--- Start of INPUT DATA ---
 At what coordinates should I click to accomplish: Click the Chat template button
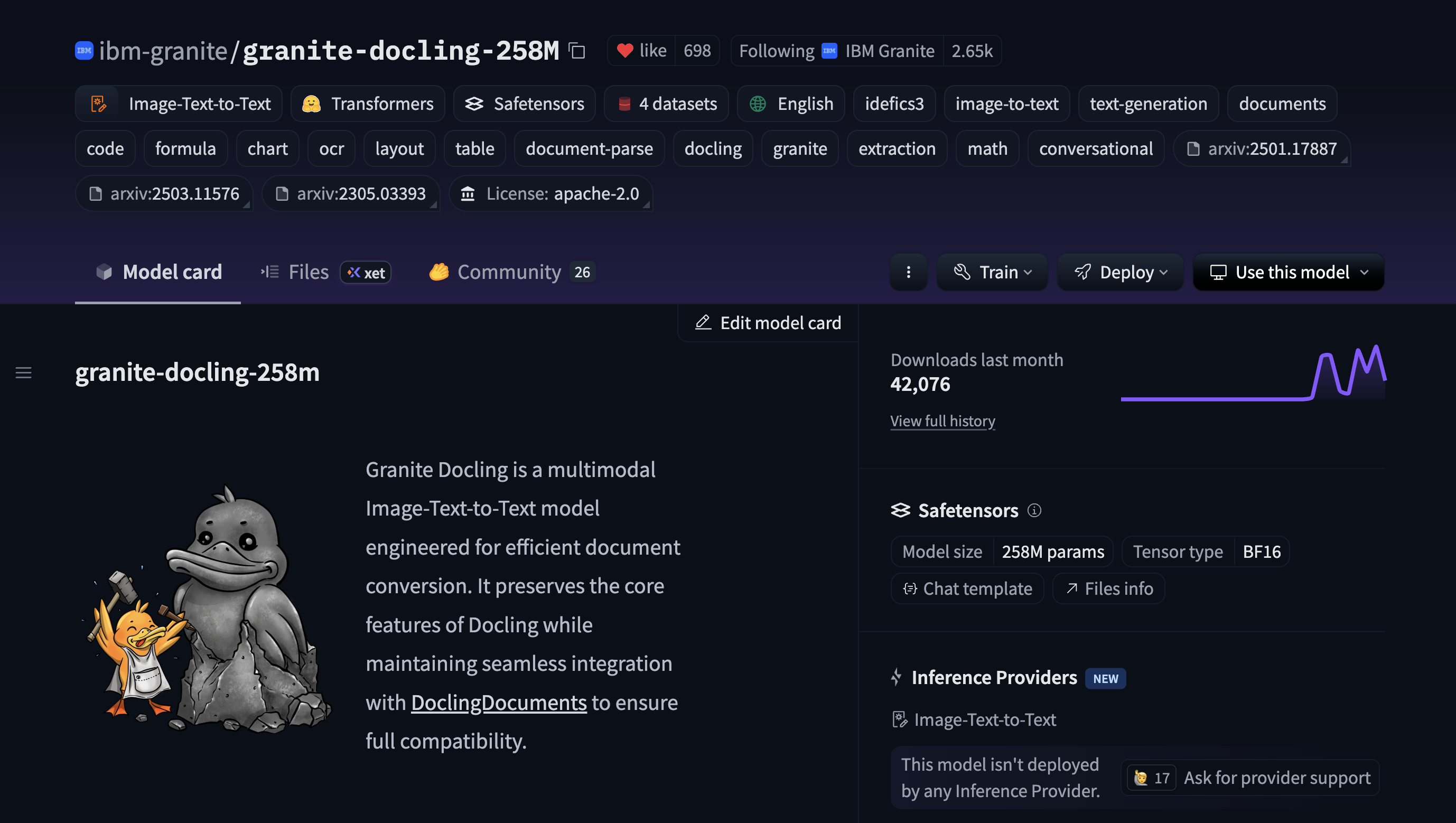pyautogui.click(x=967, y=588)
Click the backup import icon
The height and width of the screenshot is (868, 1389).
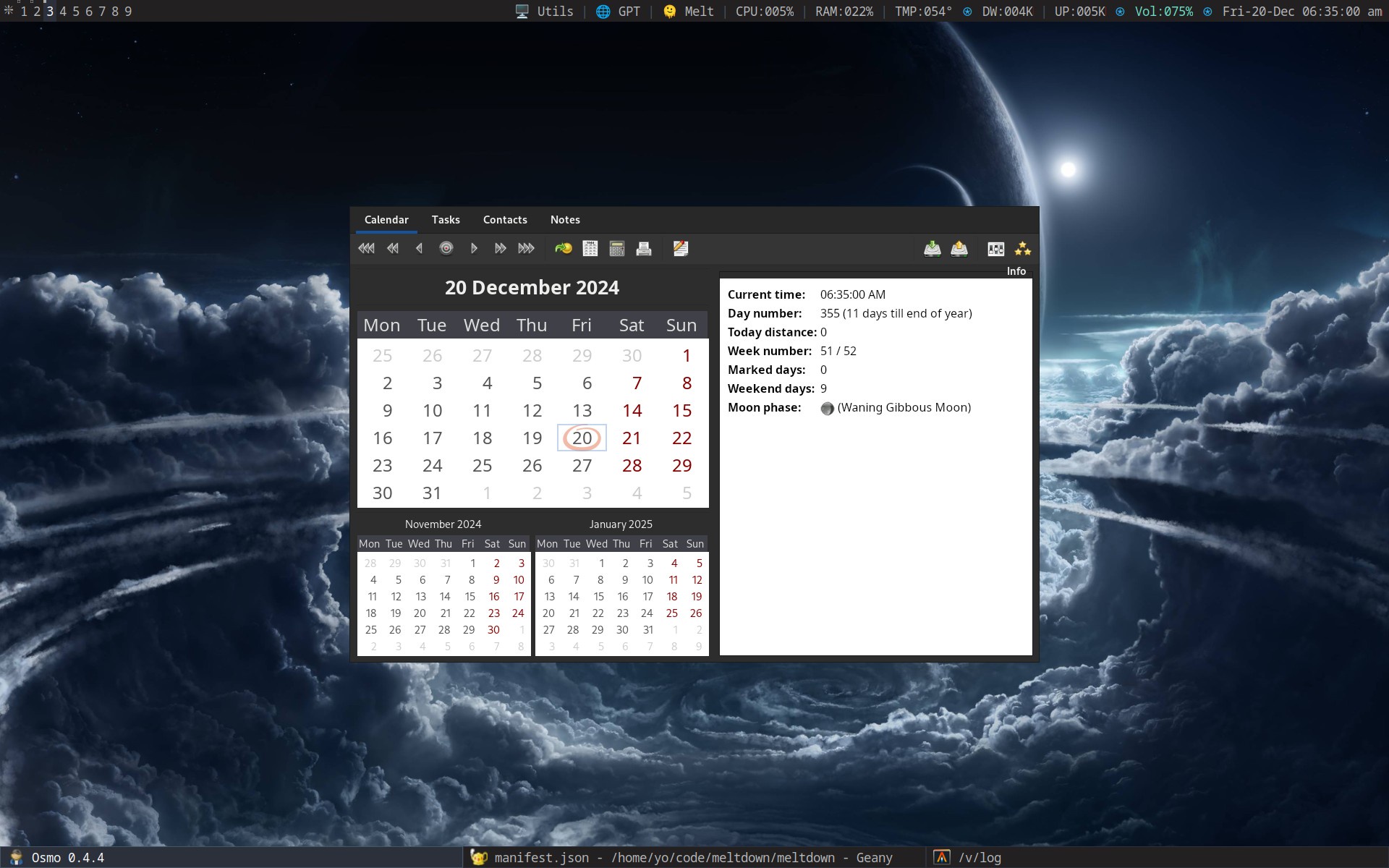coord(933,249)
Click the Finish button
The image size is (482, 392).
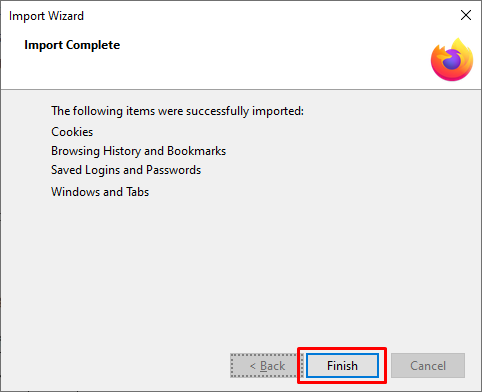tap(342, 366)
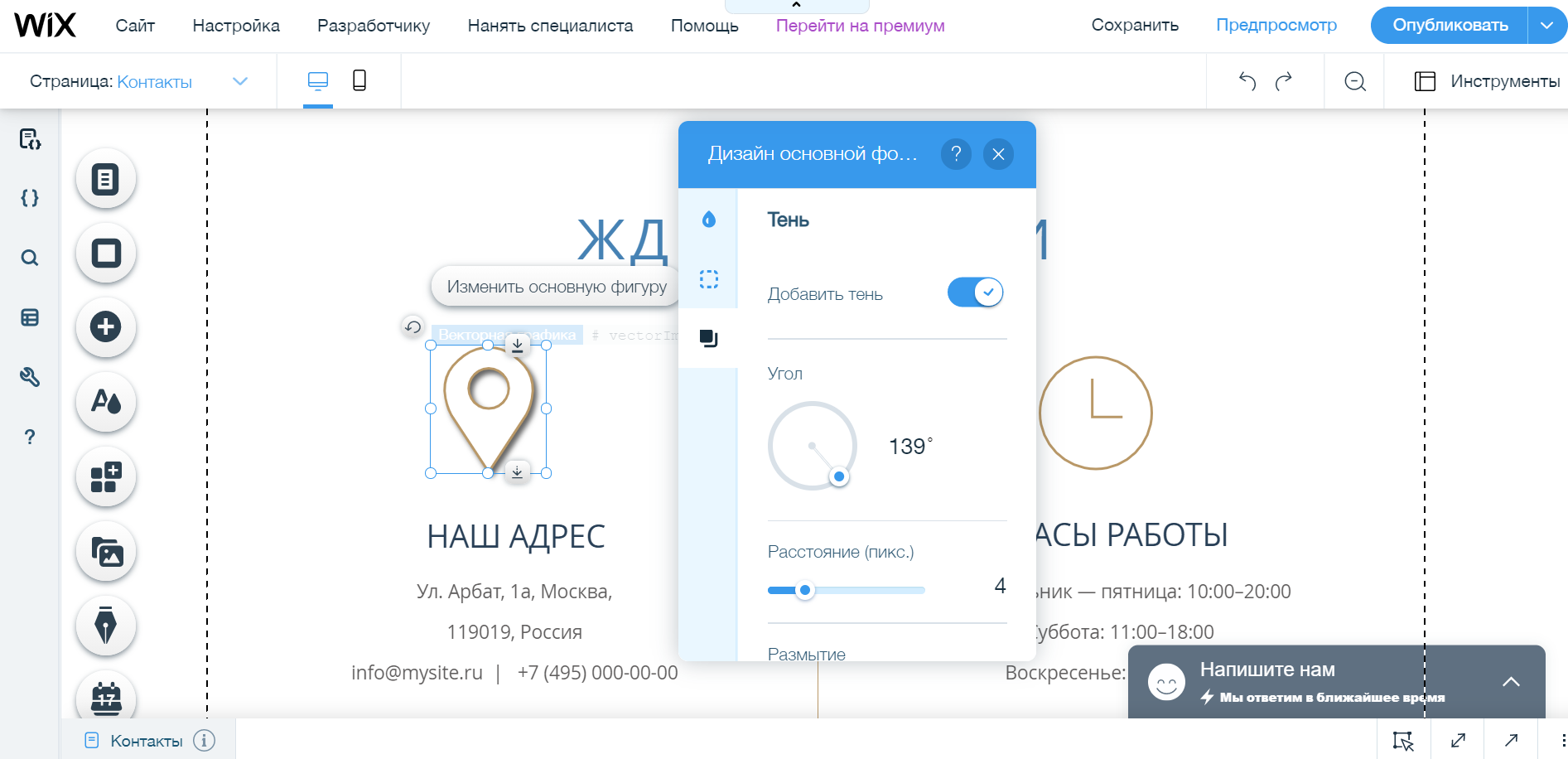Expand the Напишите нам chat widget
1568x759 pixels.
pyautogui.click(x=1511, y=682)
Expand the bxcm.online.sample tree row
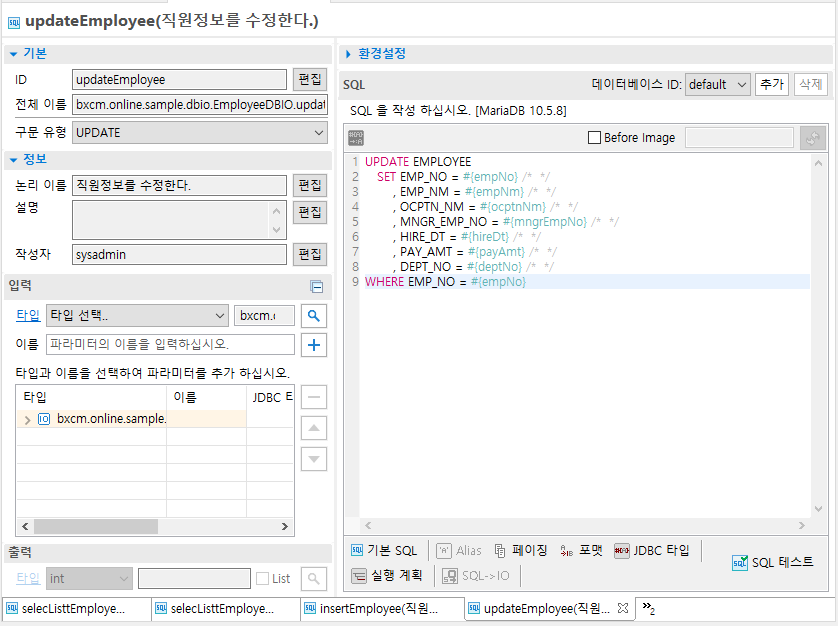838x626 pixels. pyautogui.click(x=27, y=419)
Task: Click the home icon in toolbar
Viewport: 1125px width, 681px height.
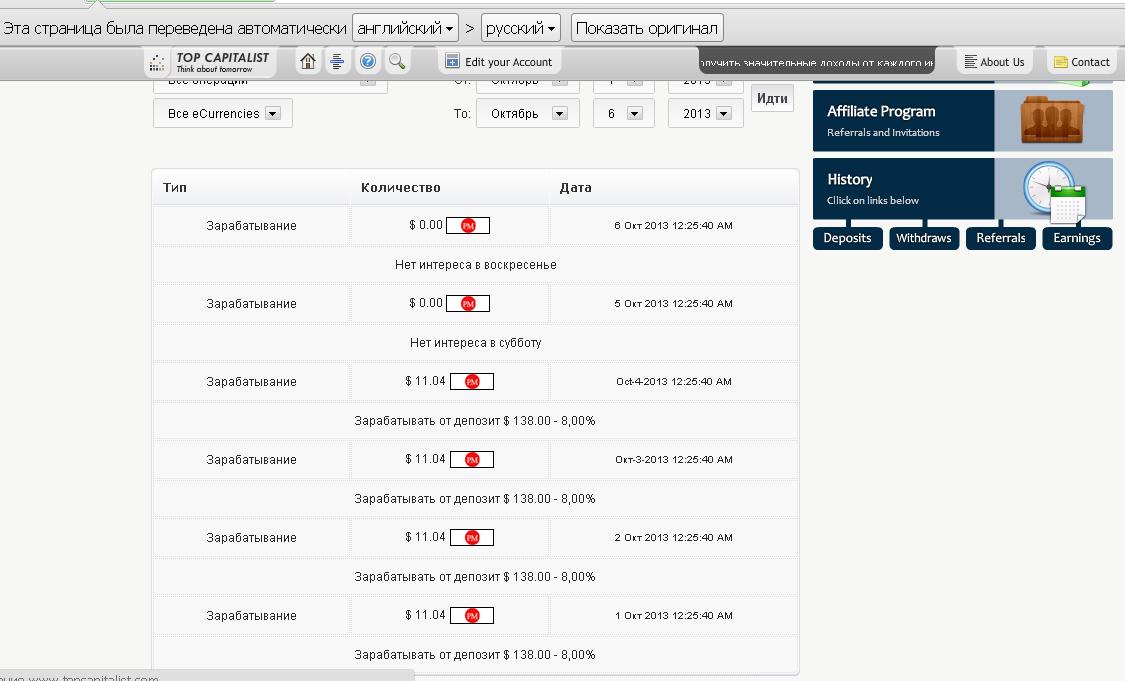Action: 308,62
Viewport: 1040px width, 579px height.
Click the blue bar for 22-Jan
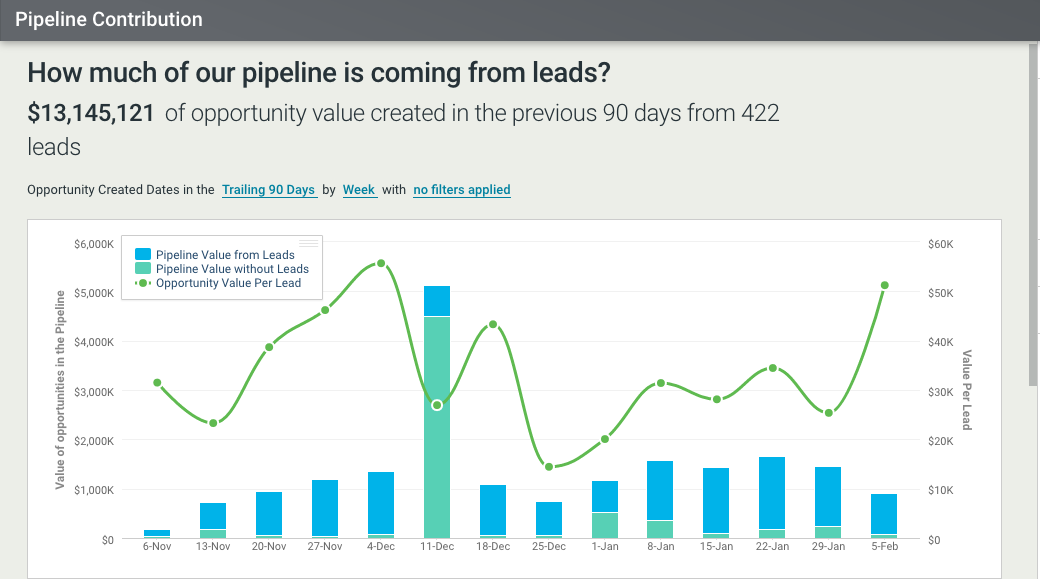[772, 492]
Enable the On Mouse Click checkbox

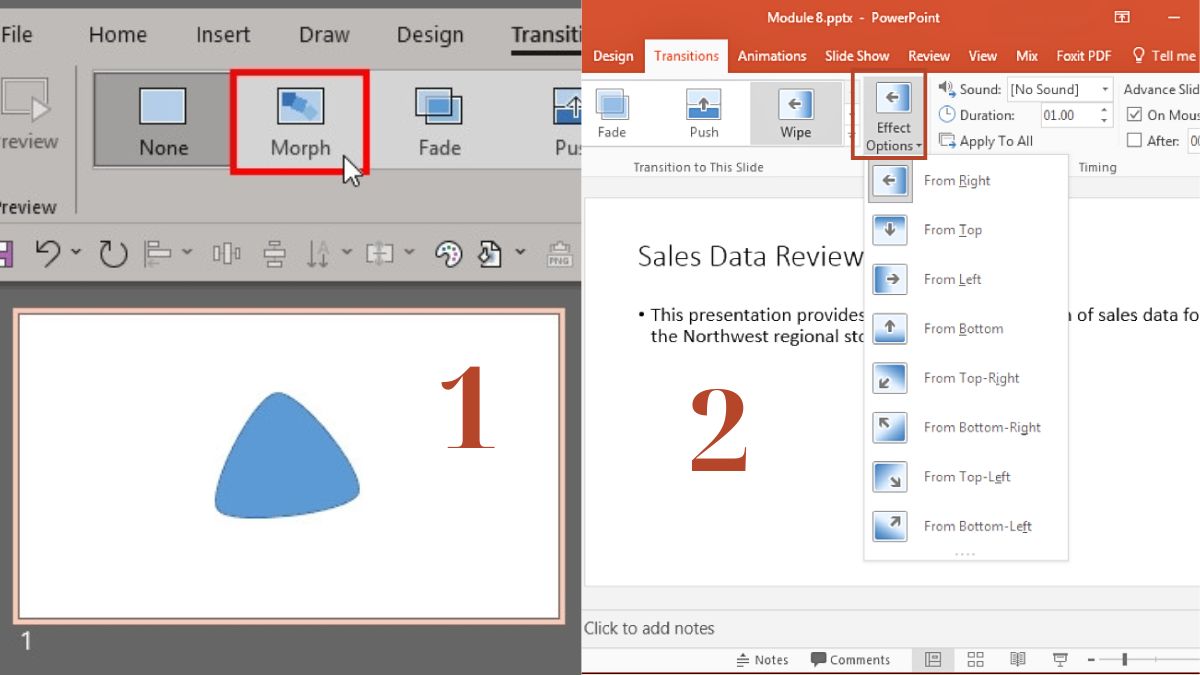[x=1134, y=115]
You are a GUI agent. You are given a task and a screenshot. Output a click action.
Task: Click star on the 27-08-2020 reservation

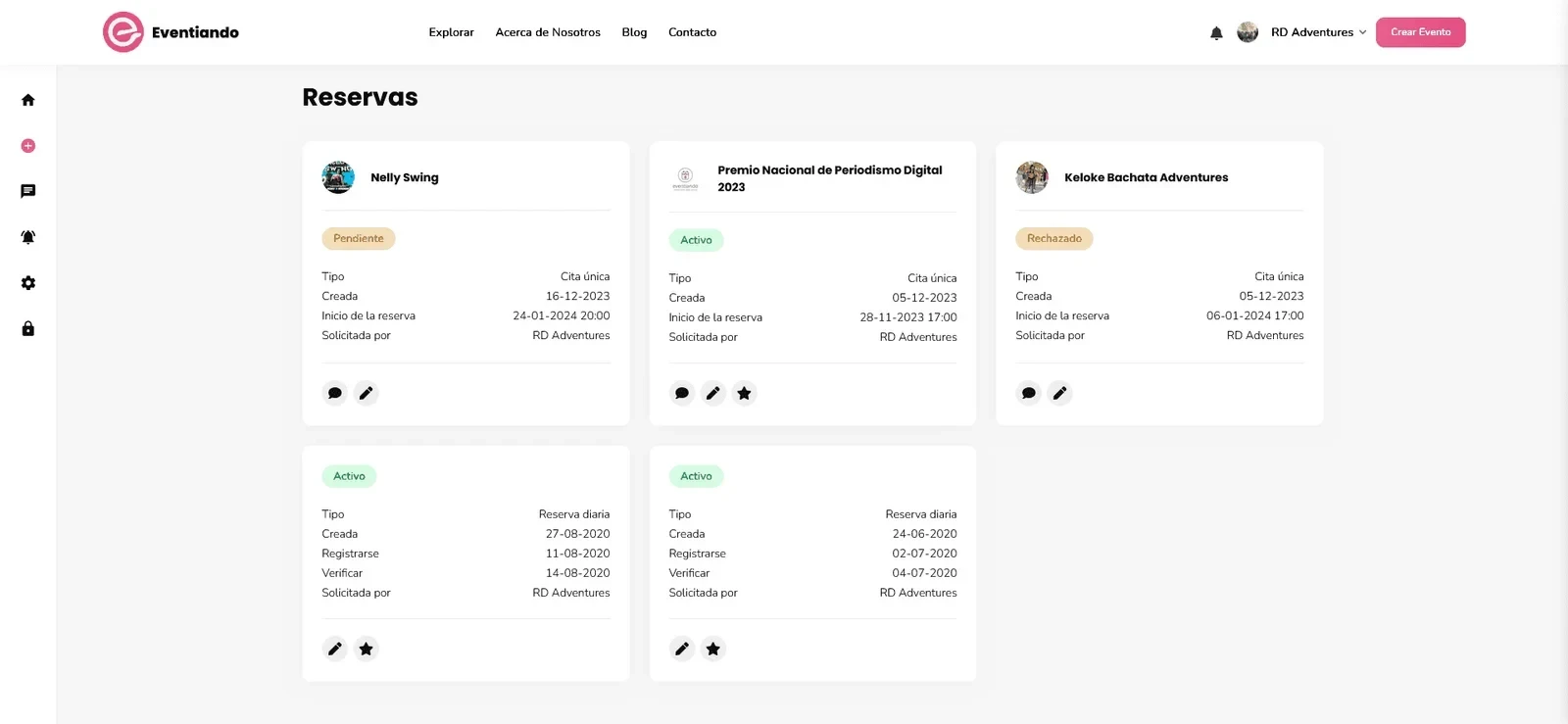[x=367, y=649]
--- End of INPUT DATA ---
[AIM OF THE TASK] Could you pull out every line of the material above that contains the word "Viewport"?

[TASK ANSWER]
Viewport: 1125px width, 681px height.
Viewport: 1040px width, 579px height.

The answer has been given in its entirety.